Pixel coordinate grounding data:
*** Block opens ***
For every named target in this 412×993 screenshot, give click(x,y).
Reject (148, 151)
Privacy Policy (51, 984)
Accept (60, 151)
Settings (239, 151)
*** Block closes ***
• PROBLEM DETAILS
Return all of the data above verbatim.

• PROBLEM SOLUTION
For every named target in this 412×993 screenshot, give click(x,y).
Reject (148, 151)
Privacy Policy (51, 984)
Accept (60, 151)
Settings (239, 151)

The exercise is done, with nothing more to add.